Hval’s book is, in many ways, about representation and connection. She philosophizes that “to describe is also to construct form and perspective; it’s the reflex of mortal dread” (206). She wonders, “could language be used for something else? Aren’t there other reasons to write? If we let go of the descriptions, will we discover that we’re no longer moving at all, since we already exist within everything in here?” (206). Girls Against God is a quest to renegotiate with language and art: “we’re given up shapes, our own shells and components and we’re back in a flow, that gelatinous substance that ruled the earth before the harder minerals, rock types, skeletons and shells came into existence. This could be the beginning, the white egg, the original place, the original life” (206). Girls Against God is a quest to find that area of potential, the origins, the not-yet before everything gets established and codified.

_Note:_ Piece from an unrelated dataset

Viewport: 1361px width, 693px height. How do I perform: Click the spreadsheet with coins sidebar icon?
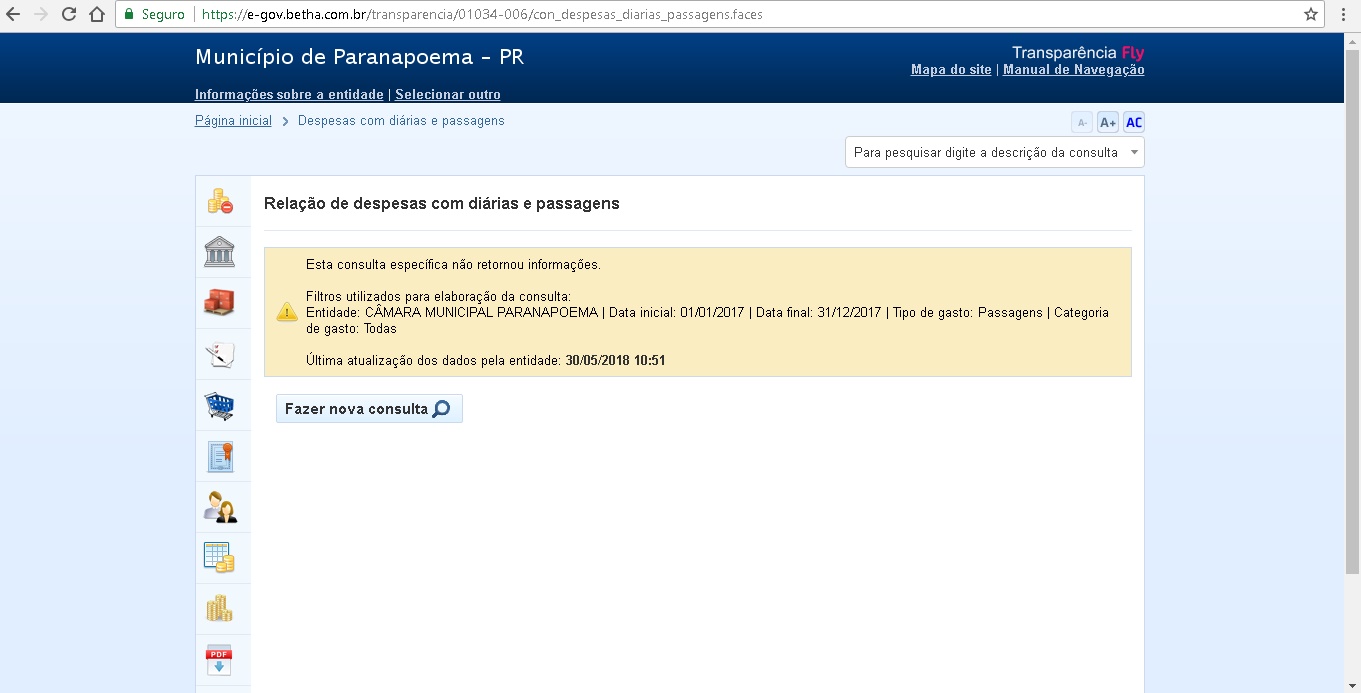point(220,558)
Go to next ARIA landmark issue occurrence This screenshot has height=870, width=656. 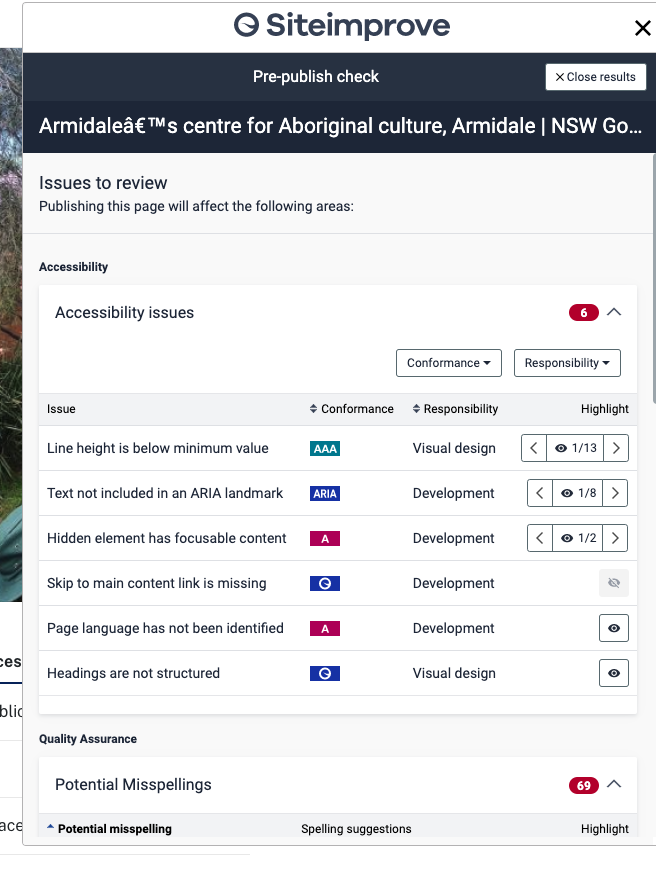click(x=615, y=493)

Hval meanders in all the right directions. It felt to me to be a deeply intimate and resonant novel that was also accompanied by humour and thoughtfulness. Hval’s other novel, Paradise Rot, had a bit more in terms of story, but she clearly has a gift for introspection and ambitious projects to revolutionize both literature and the world.
Hope we can appreciate the margins without taking out their teeth. Happy hating!